*** EXERCISE DATA

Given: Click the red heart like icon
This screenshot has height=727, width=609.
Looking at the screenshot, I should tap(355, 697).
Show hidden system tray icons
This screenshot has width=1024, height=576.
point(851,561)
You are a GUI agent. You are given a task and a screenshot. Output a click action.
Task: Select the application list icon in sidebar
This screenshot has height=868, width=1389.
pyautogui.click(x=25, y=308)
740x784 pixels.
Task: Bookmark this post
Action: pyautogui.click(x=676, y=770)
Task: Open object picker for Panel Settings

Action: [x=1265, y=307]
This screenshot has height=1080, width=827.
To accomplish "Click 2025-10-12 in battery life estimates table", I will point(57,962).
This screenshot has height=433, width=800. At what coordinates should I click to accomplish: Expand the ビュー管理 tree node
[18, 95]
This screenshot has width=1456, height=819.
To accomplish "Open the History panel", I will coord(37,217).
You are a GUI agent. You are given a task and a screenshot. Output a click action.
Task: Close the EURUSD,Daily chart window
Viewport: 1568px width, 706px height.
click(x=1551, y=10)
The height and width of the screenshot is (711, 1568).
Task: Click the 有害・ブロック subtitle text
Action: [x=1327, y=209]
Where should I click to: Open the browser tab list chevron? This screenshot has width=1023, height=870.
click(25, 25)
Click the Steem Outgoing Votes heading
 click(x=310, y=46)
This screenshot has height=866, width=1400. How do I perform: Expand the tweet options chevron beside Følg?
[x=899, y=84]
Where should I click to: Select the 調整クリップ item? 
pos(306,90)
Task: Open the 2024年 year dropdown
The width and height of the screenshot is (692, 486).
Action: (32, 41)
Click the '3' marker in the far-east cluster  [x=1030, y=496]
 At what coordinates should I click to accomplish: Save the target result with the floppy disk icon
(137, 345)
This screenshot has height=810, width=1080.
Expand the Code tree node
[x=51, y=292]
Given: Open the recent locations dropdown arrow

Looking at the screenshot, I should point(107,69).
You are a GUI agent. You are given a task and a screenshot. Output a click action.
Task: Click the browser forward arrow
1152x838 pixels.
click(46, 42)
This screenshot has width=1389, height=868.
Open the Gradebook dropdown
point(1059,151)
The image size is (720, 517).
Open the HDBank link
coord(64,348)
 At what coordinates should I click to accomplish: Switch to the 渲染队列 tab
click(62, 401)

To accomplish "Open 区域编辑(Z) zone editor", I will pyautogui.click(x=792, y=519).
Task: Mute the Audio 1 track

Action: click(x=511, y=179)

******

Convert these lines into a JSON list of strings, with one string per line and blank lines omitted.

> [TASK RESPONSE]:
[
  "Given: Click the red heart like icon",
  "This screenshot has height=727, width=609.",
  "Looking at the screenshot, I should tap(355, 697).",
  "Show hidden system tray icons",
  "This screenshot has width=1024, height=576.",
  "point(851,561)",
  "You are a GUI agent. You are given a task and a screenshot. Output a click action.",
  "Task: Select the application list icon in sidebar",
  "This screenshot has height=868, width=1389.",
  "pyautogui.click(x=25, y=308)",
  "740x784 pixels.",
  "Task: Bookmark this post",
  "Action: pyautogui.click(x=676, y=770)",
  "Task: Open object picker for Panel Settings",
  "Action: [x=1265, y=307]",
  "This screenshot has height=1080, width=827.",
  "To accomplish \"Click 2025-10-12 in battery life estimates table\", I will point(57,962).",
  "This screenshot has height=433, width=800. At what coordinates should I click to accomplish: Expand the ビュー管理 tree node",
  "[18, 95]",
  "This screenshot has width=1456, height=819.",
  "To accomplish \"Open the History panel\", I will coord(37,217).",
  "You are a GUI agent. You are given a task and a screenshot. Output a click action.",
  "Task: Close the EURUSD,Daily chart window",
  "Viewport: 1568px width, 706px height.",
  "click(x=1551, y=10)",
  "The height and width of the screenshot is (711, 1568).",
  "Task: Click the 有害・ブロック subtitle text",
  "Action: [x=1327, y=209]",
  "Where should I click to: Open the browser tab list chevron? This screenshot has width=1023, height=870.",
  "click(25, 25)",
  "Click the Steem Outgoing Votes heading",
  " click(x=310, y=46)",
  "This screenshot has height=866, width=1400. How do I perform: Expand the tweet options chevron beside Følg?",
  "[x=899, y=84]",
  "Where should I click to: Select the 調整クリップ item? ",
  "pos(306,90)",
  "Task: Open the 2024年 year dropdown",
  "The width and height of the screenshot is (692, 486).",
  "Action: (32, 41)",
  "Click the '3' marker in the far-east cluster  [x=1030, y=496]",
  " At what coordinates should I click to accomplish: Save the target result with the floppy disk icon",
  "(137, 345)",
  "This screenshot has height=810, width=1080.",
  "Expand the Code tree node",
  "[x=51, y=292]",
  "Given: Open the recent locations dropdown arrow",
  "Looking at the screenshot, I should point(107,69).",
  "You are a GUI agent. You are given a task and a screenshot. Output a click action.",
  "Task: Click the browser forward arrow",
  "1152x838 pixels.",
  "click(46, 42)",
  "This screenshot has width=1389, height=868.",
  "Open the Gradebook dropdown",
  "point(1059,151)",
  "The image size is (720, 517).",
  "Open the HDBank link",
  "coord(64,348)",
  " At what coordinates should I click to accomplish: Switch to the 渲染队列 tab",
  "click(62, 401)",
  "To accomplish \"Open 区域编辑(Z) zone editor\", I will pyautogui.click(x=792, y=519).",
  "Task: Mute the Audio 1 track",
  "Action: click(x=511, y=179)"
]